What to work on: Produce an exact copy of the lines from the line containing "The height and width of the screenshot is (592, 1024)." through the last line of the entries below, and only those lines.

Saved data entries
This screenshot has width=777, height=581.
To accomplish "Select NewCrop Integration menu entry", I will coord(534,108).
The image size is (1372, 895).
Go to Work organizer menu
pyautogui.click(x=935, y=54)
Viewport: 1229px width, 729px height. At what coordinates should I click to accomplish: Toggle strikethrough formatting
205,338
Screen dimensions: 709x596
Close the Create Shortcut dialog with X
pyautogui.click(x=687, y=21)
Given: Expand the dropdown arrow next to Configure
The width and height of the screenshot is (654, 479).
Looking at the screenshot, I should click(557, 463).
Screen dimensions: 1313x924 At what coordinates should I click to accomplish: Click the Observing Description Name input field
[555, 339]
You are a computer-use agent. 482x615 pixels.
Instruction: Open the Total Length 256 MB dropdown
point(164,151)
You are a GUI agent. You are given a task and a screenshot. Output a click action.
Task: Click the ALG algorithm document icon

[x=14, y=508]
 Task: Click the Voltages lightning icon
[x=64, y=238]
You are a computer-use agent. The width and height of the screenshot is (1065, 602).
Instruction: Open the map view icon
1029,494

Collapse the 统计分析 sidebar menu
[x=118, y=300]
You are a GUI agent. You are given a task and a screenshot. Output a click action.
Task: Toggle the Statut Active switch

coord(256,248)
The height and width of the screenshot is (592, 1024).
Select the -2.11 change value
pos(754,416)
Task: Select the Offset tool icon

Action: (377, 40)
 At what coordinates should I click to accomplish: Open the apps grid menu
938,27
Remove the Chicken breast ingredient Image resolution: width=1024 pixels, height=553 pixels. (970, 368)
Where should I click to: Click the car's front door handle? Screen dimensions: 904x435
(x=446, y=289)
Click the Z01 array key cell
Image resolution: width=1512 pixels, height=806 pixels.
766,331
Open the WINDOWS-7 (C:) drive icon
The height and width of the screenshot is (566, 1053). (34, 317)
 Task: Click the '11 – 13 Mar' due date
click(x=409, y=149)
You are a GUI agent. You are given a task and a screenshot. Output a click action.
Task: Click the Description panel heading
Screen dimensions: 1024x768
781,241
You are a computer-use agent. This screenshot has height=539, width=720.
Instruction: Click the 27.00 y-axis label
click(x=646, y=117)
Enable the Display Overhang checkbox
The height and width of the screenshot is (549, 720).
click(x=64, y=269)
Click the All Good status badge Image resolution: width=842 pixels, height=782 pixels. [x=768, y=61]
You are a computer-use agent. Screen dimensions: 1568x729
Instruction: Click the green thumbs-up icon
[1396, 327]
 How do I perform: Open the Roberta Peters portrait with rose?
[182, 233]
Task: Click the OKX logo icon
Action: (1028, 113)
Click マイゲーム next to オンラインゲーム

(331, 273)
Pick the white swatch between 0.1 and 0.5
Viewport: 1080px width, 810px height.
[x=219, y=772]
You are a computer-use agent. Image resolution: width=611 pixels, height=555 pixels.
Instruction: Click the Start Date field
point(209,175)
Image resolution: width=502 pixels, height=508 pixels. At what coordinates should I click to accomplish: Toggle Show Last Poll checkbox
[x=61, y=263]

Output below:
The height and width of the screenshot is (592, 1024).
Select the -2.11 change value
pos(754,416)
Task: Select the Offset tool icon

Action: (377, 40)
 At what coordinates should I click to accomplish: Open the apps grid menu
938,27
Remove the Chicken breast ingredient Image resolution: width=1024 pixels, height=553 pixels. (970, 368)
Where should I click to: Click the car's front door handle? Screen dimensions: 904x435
(x=446, y=289)
Click the Z01 array key cell
Image resolution: width=1512 pixels, height=806 pixels.
766,331
Open the WINDOWS-7 (C:) drive icon
The height and width of the screenshot is (566, 1053). (34, 317)
 Task: Click the '11 – 13 Mar' due date
click(x=409, y=149)
You are a GUI agent. You are given a task and a screenshot. Output a click action.
Task: Click the Description panel heading
Screen dimensions: 1024x768
781,241
You are a computer-use agent. This screenshot has height=539, width=720.
Instruction: Click the 27.00 y-axis label
click(x=646, y=117)
Enable the Display Overhang checkbox
The height and width of the screenshot is (549, 720).
click(x=64, y=269)
Click the All Good status badge Image resolution: width=842 pixels, height=782 pixels. [x=768, y=61]
You are a computer-use agent. Screen dimensions: 1568x729
Instruction: Click the green thumbs-up icon
[1396, 327]
 How do I perform: Open the Roberta Peters portrait with rose?
[182, 233]
Task: Click the OKX logo icon
Action: (1028, 113)
Click マイゲーム next to オンラインゲーム

(331, 273)
Pick the white swatch between 0.1 and 0.5
Viewport: 1080px width, 810px height.
[x=219, y=772]
You are a computer-use agent. Image resolution: width=611 pixels, height=555 pixels.
Instruction: Click the Start Date field
point(209,175)
Image resolution: width=502 pixels, height=508 pixels. At what coordinates should I click to accomplish: Toggle Show Last Poll checkbox
[x=61, y=263]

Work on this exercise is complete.